Lay out the items from the start through the line containing "should pyautogui.click(x=169, y=53).", inclusive, as a two-column CSV with the headers item_text and answer. Give one row per item, with each field in quotation marks and any line breaks replaced by spaces.

(Records of locating words and elements)
/---

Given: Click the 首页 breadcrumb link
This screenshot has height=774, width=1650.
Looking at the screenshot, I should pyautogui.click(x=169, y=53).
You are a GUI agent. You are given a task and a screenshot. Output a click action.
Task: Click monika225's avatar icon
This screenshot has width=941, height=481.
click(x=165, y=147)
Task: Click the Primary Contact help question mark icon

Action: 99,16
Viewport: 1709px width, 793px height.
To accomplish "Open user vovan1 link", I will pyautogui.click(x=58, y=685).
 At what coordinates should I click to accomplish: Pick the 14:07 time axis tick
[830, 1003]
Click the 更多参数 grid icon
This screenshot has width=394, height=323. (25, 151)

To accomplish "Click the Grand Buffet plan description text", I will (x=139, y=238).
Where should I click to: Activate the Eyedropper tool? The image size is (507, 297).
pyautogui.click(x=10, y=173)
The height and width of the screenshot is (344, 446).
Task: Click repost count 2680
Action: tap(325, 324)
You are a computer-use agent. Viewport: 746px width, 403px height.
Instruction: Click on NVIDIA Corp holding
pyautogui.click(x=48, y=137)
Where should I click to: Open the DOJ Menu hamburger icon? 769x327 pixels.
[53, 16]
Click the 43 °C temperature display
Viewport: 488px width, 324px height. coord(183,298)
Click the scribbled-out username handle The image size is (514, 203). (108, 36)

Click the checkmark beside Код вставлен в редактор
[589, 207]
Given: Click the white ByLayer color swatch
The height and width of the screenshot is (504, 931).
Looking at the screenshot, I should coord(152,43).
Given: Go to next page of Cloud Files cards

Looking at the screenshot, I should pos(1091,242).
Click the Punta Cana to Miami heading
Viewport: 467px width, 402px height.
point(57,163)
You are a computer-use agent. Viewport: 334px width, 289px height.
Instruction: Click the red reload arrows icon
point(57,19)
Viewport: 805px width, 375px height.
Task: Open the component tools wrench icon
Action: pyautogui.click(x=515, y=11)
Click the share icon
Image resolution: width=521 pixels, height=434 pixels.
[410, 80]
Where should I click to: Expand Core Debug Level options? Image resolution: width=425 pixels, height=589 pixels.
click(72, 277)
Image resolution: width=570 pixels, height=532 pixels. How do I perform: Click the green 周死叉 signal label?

\---

__Exercise result__:
item_text,answer
"Given: Click the 首页 breadcrumb link This screenshot has height=774, width=1650.","Looking at the screenshot, I should pyautogui.click(x=169, y=53)."